The country’s new-energy car vehicle sector is attracting several automakers in China to make inroads into the industry amid the sluggish market sales and major issues that include local protectionist policies and lack of charging facilities.
The China Association of Automobile Manufacturers said that the sales of new-energy cars reached 2.4 times year-on-year in the first half of 2015, as overall auto sales dropped 7 percent.
"China will become the world's largest new-energy car market in 2015, outpacing the U.S., where new-energy car sales topped 117,000 in 2014," Xu Heyi, chair of Beijing Automotive Group, said.
Xu told the China Business News that his company will step up its research and development (R&D) for new-energy cars, which account for one-third of its R&D outlay.
According to the paper, since May, several enterprises, which included BYD, Great Wall Motors and Lifan Group, have intiated investment projects for new-energy cars totaling 40 billion yuan ($6.44 billion) in scale.

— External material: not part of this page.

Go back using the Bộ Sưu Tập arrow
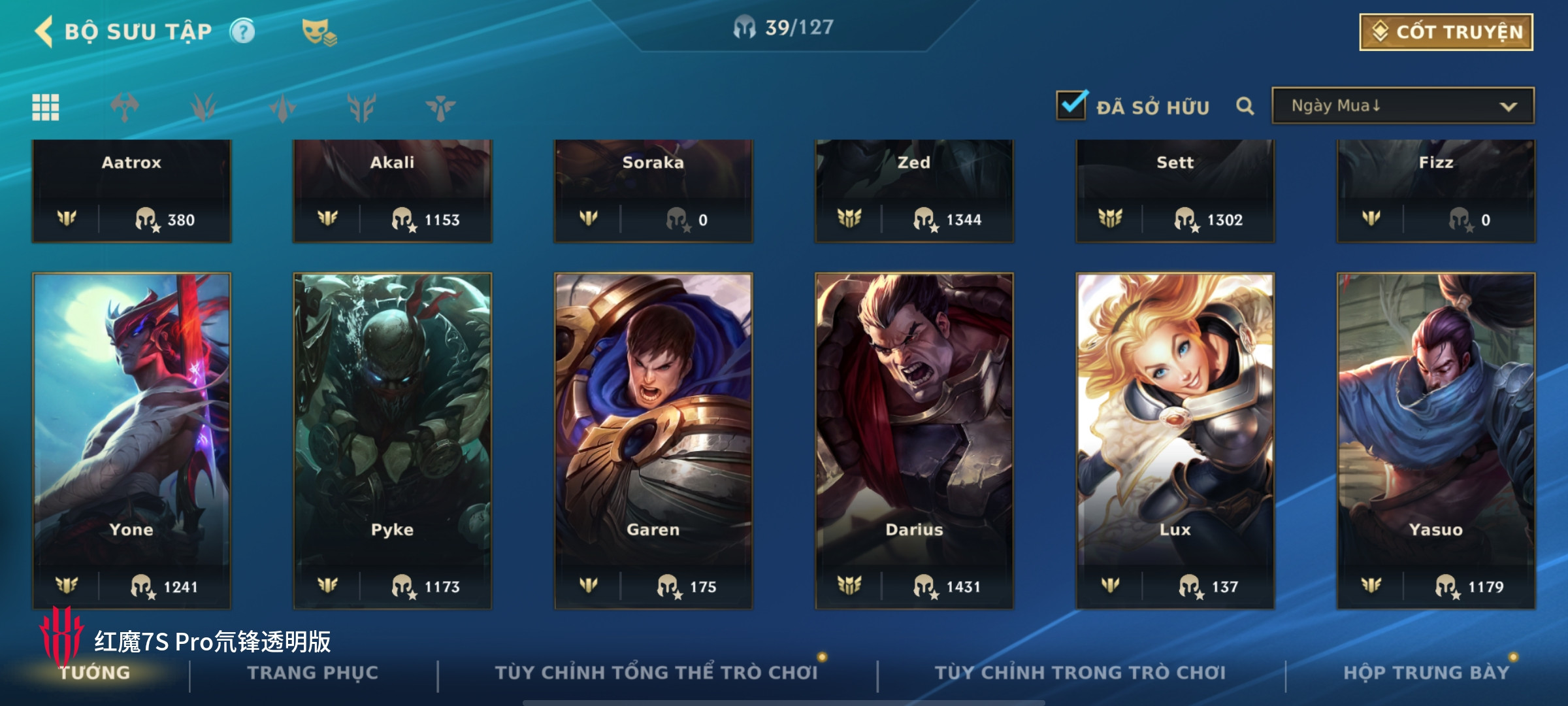 (44, 31)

A new-energy bus venture was also set up by SAIC Motor and Wanxiang Group, a leading auto parts maker, with plans to establish a manufacturing base in Hangzhou with an annual capacity of 5,000 buses.
The report added that the capital that flowed to the new-energy sector amounted to 100 billion yuan ($16.1 billion) in the first half of the year.
Aside from investing into production, established auto firms have also engaged themselves into leasing operations, charging facilities and the industrial chain of new-energy cars.
The paper, however, said that despite this development, the new-energy car sector is facing a number of major roadblocks, as some local governments include protectionist provisions in their policies to promote the development of the sector, leading to barriers. In addition, consumers who own limited models of new-energy cars decry the inadequacy of charging facilities.